DÉFI.
Relevez et recopiez chaque ligne du matériel ci-dessous qui contient le mot « table ». Tenez compte de la casse.
⁂
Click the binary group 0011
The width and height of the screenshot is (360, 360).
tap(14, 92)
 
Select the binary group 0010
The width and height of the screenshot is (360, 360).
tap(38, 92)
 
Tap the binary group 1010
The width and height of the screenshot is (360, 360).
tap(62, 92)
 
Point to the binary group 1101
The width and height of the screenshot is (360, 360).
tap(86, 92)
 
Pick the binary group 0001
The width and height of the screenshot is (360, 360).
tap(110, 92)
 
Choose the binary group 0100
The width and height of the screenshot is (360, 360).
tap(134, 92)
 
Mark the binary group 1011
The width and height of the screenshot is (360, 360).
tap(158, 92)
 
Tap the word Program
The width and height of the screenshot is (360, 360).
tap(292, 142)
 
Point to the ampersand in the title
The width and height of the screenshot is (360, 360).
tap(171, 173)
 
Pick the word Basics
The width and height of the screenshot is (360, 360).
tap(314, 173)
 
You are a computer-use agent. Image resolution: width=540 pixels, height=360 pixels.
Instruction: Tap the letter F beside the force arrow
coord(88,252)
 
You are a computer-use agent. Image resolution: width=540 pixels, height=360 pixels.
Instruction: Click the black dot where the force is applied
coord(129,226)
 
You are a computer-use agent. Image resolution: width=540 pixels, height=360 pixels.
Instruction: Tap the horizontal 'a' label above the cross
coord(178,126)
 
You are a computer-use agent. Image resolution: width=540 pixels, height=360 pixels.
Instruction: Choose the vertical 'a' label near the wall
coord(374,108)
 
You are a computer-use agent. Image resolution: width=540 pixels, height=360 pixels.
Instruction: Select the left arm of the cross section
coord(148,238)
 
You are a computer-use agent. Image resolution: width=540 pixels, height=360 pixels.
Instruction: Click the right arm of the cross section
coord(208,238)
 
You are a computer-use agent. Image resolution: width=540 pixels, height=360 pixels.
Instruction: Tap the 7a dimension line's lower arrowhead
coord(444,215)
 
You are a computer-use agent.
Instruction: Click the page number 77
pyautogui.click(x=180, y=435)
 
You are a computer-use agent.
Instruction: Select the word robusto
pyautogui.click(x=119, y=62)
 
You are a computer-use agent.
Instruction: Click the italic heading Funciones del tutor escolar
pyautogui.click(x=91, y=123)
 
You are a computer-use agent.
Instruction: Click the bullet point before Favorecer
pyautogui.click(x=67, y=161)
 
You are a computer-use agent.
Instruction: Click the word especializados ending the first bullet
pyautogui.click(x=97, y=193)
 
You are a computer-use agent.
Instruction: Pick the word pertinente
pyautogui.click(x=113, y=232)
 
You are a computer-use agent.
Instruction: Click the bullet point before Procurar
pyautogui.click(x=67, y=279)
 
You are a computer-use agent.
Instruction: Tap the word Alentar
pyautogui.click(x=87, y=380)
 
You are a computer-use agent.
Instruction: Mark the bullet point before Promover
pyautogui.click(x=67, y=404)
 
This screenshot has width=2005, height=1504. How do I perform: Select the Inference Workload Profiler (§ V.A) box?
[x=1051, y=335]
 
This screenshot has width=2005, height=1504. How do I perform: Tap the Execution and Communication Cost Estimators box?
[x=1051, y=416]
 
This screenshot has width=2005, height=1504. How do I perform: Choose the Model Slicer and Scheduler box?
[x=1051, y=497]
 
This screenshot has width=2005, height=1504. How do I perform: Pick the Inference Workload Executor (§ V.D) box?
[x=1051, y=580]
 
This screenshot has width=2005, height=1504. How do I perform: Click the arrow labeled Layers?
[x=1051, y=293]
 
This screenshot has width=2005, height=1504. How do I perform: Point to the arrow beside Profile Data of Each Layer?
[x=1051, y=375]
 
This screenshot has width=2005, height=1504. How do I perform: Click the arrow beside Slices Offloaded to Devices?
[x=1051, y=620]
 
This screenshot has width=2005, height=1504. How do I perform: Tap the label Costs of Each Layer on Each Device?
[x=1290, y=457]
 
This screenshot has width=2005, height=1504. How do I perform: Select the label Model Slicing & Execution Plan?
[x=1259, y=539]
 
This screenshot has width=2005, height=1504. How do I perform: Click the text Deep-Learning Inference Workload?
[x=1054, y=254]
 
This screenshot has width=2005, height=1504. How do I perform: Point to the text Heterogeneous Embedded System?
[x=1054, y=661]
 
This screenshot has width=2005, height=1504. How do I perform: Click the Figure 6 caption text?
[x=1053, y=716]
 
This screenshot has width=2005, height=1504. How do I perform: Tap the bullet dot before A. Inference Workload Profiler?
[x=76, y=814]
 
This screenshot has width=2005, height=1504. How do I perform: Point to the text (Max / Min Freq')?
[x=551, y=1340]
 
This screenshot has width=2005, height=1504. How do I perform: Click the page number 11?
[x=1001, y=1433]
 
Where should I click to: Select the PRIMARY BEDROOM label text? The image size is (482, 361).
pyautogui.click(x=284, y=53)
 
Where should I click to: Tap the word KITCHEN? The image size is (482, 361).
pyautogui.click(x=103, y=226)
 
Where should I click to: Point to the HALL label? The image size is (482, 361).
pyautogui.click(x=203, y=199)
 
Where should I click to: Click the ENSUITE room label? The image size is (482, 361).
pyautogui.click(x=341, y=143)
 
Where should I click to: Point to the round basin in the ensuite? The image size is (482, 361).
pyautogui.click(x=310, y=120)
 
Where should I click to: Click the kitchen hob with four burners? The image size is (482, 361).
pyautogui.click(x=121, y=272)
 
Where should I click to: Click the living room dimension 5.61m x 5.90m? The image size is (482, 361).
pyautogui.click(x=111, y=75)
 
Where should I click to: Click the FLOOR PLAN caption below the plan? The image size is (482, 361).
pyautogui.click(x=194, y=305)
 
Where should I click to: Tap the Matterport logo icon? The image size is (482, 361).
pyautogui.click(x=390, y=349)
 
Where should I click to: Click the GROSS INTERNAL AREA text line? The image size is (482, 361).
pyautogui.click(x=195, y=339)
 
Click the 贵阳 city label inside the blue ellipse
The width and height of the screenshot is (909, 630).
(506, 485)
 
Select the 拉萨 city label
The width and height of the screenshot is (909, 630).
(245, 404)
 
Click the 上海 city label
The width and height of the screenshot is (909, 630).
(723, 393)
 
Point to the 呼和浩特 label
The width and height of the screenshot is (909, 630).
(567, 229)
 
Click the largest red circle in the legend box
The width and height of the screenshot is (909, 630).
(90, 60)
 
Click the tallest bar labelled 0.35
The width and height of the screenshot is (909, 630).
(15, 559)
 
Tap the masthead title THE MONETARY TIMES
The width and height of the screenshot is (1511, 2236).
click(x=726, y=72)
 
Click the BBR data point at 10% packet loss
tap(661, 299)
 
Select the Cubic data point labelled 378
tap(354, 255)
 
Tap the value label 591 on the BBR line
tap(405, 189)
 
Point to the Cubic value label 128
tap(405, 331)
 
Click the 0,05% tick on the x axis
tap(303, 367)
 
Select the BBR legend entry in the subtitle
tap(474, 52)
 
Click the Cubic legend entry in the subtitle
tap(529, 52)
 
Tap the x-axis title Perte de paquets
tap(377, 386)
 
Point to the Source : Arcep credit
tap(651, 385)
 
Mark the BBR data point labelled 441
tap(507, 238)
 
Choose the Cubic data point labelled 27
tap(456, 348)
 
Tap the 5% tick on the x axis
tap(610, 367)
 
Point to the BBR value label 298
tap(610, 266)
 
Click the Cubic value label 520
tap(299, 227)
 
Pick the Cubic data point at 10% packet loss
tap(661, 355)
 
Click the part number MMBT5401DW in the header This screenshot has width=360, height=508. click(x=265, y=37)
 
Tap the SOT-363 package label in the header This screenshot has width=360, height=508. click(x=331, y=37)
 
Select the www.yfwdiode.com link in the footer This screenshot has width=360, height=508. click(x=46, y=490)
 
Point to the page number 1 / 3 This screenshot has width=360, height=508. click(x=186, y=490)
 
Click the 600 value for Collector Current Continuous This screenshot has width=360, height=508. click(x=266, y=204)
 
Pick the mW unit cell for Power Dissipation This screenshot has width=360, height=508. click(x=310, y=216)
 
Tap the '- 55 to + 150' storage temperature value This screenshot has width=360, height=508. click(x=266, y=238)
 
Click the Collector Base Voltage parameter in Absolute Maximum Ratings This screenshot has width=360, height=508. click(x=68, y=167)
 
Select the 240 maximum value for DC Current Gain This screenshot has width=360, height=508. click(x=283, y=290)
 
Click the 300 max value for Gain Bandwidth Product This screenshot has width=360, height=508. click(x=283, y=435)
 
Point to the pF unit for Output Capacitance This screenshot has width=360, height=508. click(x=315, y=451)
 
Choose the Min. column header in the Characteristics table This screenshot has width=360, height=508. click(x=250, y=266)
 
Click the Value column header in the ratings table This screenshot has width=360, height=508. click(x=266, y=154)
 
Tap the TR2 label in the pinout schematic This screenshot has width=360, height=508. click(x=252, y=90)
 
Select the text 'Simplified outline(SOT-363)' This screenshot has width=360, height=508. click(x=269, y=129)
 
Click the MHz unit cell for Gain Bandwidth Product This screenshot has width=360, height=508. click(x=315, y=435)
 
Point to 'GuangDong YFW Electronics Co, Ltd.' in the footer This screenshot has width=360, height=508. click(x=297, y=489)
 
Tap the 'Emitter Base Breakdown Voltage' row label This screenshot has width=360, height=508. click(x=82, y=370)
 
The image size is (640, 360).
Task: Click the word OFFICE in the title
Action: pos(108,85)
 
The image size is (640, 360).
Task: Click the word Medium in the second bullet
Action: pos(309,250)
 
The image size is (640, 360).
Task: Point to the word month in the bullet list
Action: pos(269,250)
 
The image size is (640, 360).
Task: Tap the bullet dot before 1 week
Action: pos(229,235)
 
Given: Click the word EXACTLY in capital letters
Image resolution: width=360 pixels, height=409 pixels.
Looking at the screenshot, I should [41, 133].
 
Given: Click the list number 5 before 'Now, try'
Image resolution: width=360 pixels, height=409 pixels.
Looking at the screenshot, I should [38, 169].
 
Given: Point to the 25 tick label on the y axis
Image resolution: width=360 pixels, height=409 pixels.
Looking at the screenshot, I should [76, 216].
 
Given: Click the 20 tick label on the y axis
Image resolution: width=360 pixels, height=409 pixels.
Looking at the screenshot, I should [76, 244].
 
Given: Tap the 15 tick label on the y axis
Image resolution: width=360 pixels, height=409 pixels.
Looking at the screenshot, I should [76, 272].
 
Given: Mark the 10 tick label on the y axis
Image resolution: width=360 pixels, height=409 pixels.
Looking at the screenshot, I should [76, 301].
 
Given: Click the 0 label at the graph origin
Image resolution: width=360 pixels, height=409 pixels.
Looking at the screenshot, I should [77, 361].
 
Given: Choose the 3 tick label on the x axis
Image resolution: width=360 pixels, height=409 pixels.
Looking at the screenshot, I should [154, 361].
⁂
RÉPONSE.
Choose the Min. column header in the Characteristics table This screenshot has width=360, height=508. click(x=250, y=266)
Click the Value column header in the ratings table This screenshot has width=360, height=508. click(x=266, y=154)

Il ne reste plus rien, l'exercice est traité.